About this task:
After locating the line that contains "Given: Open the" in the records below, write out exactly that line and each line after it through the one that contains "This screenshot has width=1267, height=771.", and nothing else.

Records supplied:
_____
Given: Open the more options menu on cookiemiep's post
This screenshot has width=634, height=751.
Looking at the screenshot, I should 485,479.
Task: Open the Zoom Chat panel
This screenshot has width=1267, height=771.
_____
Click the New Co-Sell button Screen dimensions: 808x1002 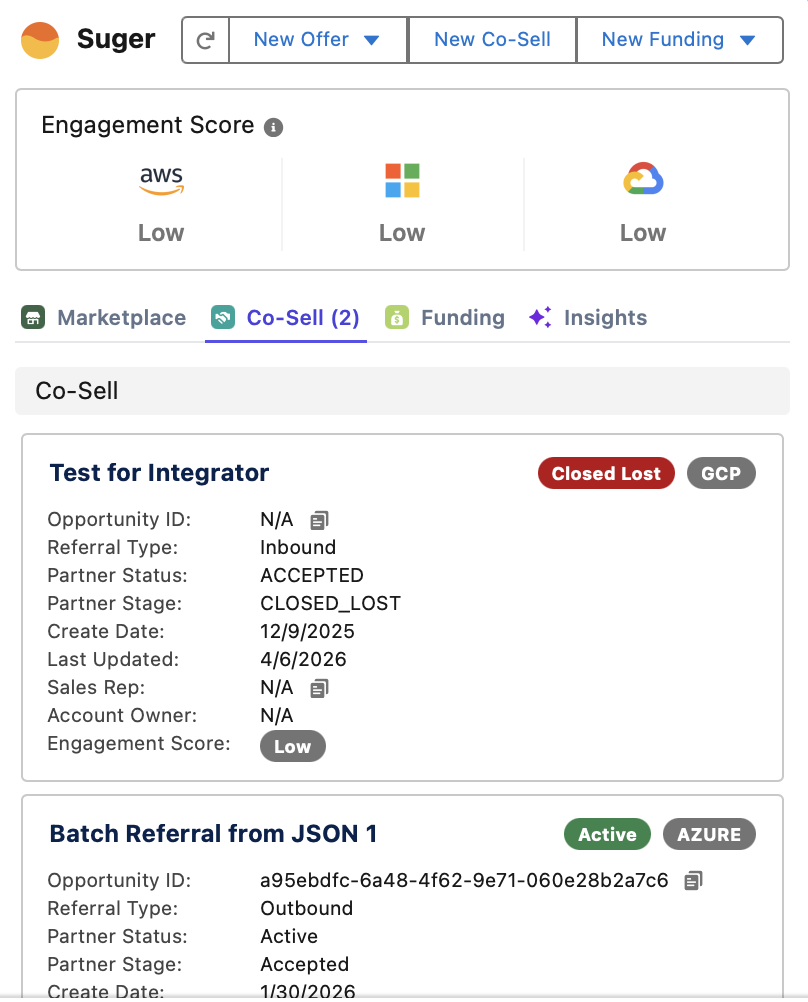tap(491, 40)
_____
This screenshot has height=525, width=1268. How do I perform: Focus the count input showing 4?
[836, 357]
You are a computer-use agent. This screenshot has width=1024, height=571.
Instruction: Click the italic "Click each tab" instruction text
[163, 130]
_____
Output of the task:
Given: Open the more options menu on cookiemiep's post
This screenshot has width=634, height=751.
Looking at the screenshot, I should 485,479.
Task: Open the Zoom Chat panel
This screenshot has width=1267, height=771.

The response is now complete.